### WORK ORDER
Given the records that follow, return each one verbatim.

RECORD EXCERPTS: Begin

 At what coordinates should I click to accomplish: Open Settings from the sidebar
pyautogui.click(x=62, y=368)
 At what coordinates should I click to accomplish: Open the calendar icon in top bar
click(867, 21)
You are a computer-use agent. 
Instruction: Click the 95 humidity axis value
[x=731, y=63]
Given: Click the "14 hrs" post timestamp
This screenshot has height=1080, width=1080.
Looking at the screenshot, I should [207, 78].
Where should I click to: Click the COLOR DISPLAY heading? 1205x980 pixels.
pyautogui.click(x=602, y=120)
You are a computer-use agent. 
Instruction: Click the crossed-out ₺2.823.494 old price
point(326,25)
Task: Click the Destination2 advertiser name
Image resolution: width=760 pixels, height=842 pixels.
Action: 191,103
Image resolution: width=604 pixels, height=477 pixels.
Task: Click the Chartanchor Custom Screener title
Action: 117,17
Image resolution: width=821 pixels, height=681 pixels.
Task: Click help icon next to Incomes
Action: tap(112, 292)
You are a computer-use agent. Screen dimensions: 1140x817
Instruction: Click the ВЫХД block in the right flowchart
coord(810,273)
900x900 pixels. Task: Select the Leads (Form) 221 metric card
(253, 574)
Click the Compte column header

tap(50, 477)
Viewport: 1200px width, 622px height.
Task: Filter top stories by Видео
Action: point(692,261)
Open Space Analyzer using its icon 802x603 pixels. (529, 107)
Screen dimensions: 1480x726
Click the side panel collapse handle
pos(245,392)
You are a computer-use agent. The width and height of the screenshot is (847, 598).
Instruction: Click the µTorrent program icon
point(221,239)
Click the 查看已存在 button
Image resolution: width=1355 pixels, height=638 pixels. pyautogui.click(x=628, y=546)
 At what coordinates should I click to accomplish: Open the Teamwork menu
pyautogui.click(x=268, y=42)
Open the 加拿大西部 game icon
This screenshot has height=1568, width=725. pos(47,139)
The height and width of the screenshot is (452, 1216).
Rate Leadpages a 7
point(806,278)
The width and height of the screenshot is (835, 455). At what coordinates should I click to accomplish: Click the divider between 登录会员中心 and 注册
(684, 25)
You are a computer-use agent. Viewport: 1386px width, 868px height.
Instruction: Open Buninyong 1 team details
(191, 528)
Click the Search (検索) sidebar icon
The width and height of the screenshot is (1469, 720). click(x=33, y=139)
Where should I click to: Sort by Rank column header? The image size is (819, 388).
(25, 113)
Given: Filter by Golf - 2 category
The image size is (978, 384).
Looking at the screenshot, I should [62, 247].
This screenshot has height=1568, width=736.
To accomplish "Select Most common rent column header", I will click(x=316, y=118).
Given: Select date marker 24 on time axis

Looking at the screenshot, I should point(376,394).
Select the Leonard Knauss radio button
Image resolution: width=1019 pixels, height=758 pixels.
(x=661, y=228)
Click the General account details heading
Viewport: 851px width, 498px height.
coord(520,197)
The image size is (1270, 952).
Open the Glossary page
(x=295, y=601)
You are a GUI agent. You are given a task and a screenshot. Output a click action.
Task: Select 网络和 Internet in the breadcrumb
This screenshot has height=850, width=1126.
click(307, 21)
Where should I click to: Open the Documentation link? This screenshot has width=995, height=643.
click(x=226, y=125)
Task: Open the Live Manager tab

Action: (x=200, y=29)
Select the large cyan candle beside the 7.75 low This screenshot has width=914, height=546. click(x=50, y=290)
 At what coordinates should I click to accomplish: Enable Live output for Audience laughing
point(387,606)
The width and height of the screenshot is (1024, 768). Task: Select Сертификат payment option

RECORD EXCERPTS: End

### RESULT OF THE TASK
 At what coordinates should I click to accomplish: Open Settings from the sidebar
pyautogui.click(x=62, y=368)
 At what coordinates should I click to accomplish: Open the calendar icon in top bar
click(867, 21)
You are a computer-use agent. 
Instruction: Click the 95 humidity axis value
[x=731, y=63]
Given: Click the "14 hrs" post timestamp
This screenshot has height=1080, width=1080.
Looking at the screenshot, I should [207, 78].
Where should I click to: Click the COLOR DISPLAY heading? 1205x980 pixels.
pyautogui.click(x=602, y=120)
You are a computer-use agent. 
Instruction: Click the crossed-out ₺2.823.494 old price
point(326,25)
Task: Click the Destination2 advertiser name
Image resolution: width=760 pixels, height=842 pixels.
Action: 191,103
Image resolution: width=604 pixels, height=477 pixels.
Task: Click the Chartanchor Custom Screener title
Action: 117,17
Image resolution: width=821 pixels, height=681 pixels.
Task: Click help icon next to Incomes
Action: tap(112, 292)
You are a computer-use agent. Screen dimensions: 1140x817
Instruction: Click the ВЫХД block in the right flowchart
coord(810,273)
900x900 pixels. Task: Select the Leads (Form) 221 metric card
(253, 574)
Click the Compte column header

tap(50, 477)
Viewport: 1200px width, 622px height.
Task: Filter top stories by Видео
Action: point(692,261)
Open Space Analyzer using its icon 802x603 pixels. (529, 107)
Screen dimensions: 1480x726
Click the side panel collapse handle
pos(245,392)
You are a computer-use agent. The width and height of the screenshot is (847, 598).
Instruction: Click the µTorrent program icon
point(221,239)
Click the 查看已存在 button
Image resolution: width=1355 pixels, height=638 pixels. pyautogui.click(x=628, y=546)
 At what coordinates should I click to accomplish: Open the Teamwork menu
pyautogui.click(x=268, y=42)
Open the 加拿大西部 game icon
This screenshot has height=1568, width=725. pos(47,139)
The height and width of the screenshot is (452, 1216).
Rate Leadpages a 7
point(806,278)
The width and height of the screenshot is (835, 455). At what coordinates should I click to accomplish: Click the divider between 登录会员中心 and 注册
(684, 25)
You are a computer-use agent. Viewport: 1386px width, 868px height.
Instruction: Open Buninyong 1 team details
(191, 528)
Click the Search (検索) sidebar icon
The width and height of the screenshot is (1469, 720). click(x=33, y=139)
Where should I click to: Sort by Rank column header? The image size is (819, 388).
(25, 113)
Given: Filter by Golf - 2 category
The image size is (978, 384).
Looking at the screenshot, I should [62, 247].
This screenshot has height=1568, width=736.
To accomplish "Select Most common rent column header", I will click(x=316, y=118).
Given: Select date marker 24 on time axis

Looking at the screenshot, I should point(376,394).
Select the Leonard Knauss radio button
Image resolution: width=1019 pixels, height=758 pixels.
(x=661, y=228)
Click the General account details heading
Viewport: 851px width, 498px height.
coord(520,197)
The image size is (1270, 952).
Open the Glossary page
(x=295, y=601)
You are a GUI agent. You are given a task and a screenshot. Output a click action.
Task: Select 网络和 Internet in the breadcrumb
This screenshot has height=850, width=1126.
click(307, 21)
Where should I click to: Open the Documentation link? This screenshot has width=995, height=643.
click(x=226, y=125)
Task: Open the Live Manager tab

Action: (x=200, y=29)
Select the large cyan candle beside the 7.75 low This screenshot has width=914, height=546. click(x=50, y=290)
 At what coordinates should I click to accomplish: Enable Live output for Audience laughing
point(387,606)
The width and height of the screenshot is (1024, 768). Task: Select Сертификат payment option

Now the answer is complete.